Raja Airlangga menjadi raja besar di Tanah Jawa setelah mengembangkan Kerajaan Kahuripan. Sosoknya merupakan trah Mataram Kuno, dari Dinasti Isyana era Raja Mpu Sindok. Saat itu Kerajaan Mataram Kuno memang sudah memindahkan pusat pemerintahannya ke Pulau Jawa bagian timur.
Airlangga merupakan generasi ketiga dari Mpu Sindok. Orang tuanya, Sri Isanatunggawijaya, kemudian menikah dengan Sri Lokapala, yang menghasilkan anak bernama Makutawangsawardhana. Kemudian sosok Sri Makutawangsawardhana ini menikah dengan Dharmmodayana, putra Dinasti Warmadewa dari Bali dan mempunyai tiga orang putra yakni Airlangga, Marakata Pangkaja, dan Anak Wungsu.
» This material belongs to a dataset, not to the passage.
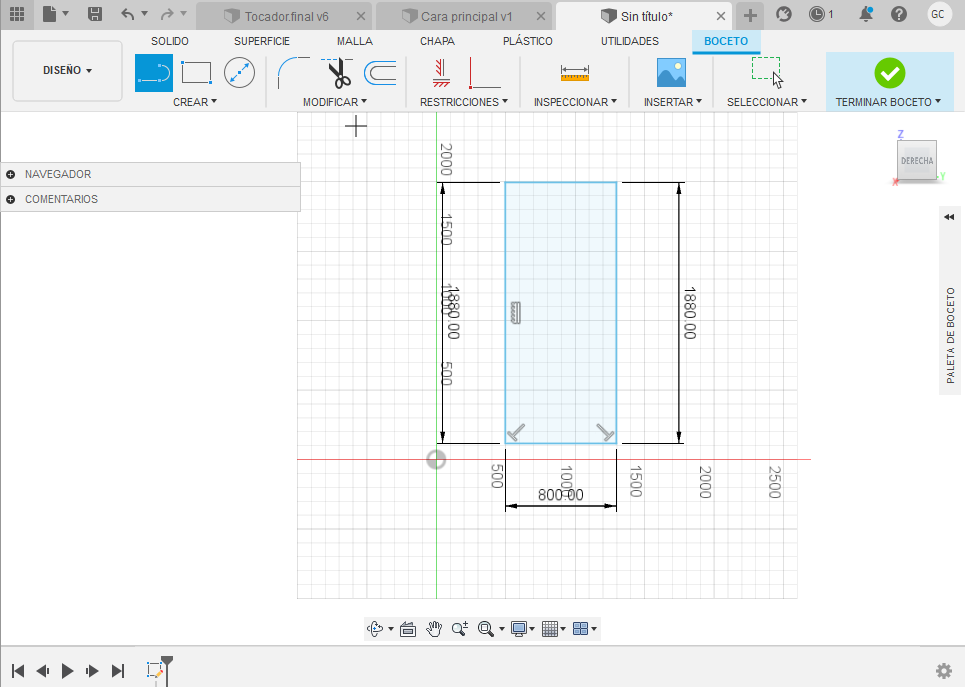Select the Line sketch tool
Sosoknya tumbuh sebagai remaja di lingkungan kerajaan. Tapi ketika memasuki usia dewasa, Airlangga nyaris tewas saat terjadi pemberontakan dan penyerangan tiba-tiba dari musuh Mataram Kuno. Parahnya Airlangga saat itu tengah melangsungkan pesta pernikahan di ibu kota Mataram Kuno.
Pernikahan Airlangga langsung berantakan begitu adanya serangan dari Wurawuri, sebagaimana dikutip dari buku “Airlangga Biografi Raja Pembaru Jawa Abad XI”. Tak cukup membuat pesta pernikahan Airlangga berantakan saja, serangan itu menghancurkan Mataram kuno.
Istana Mataram kuno luluh lantak oleh sekutu dari Kerajaan Sriwijaya di perbatasan antara Jawa Tengah dan Jawa Timur saat ini. Bahkan putrinya dan istri Airlangga dan Dharmawangsa Teguh, meninggal dunia pada kejadian itu. Peristiwa ini disebut sebagai pralaya yang terjadi pada 1016 Masehi.
Beruntung Airlangga berhasil lolos dari maut, ia lolos dari upaya pembunuhan dan melarikan diri ke hutan bersama anak buahnya bernama Narottama. Kisah penyerangan Wurawari ke Mataram Kuno ini dikisahkan pada Prasasti Pucangan berbahasa Jawa kuno.
Saat kejadian itu, Prasasti Pucangan mengisahkan Airlangga masih sangat muda dan belum berpengalaman dalam peperangan, serta menggunakan alat-alat senjata. Tetapi karena penjelmaan Dewa Wisnu, maka ia tidak bisa binasa oleh kekuasaan mahapralaya.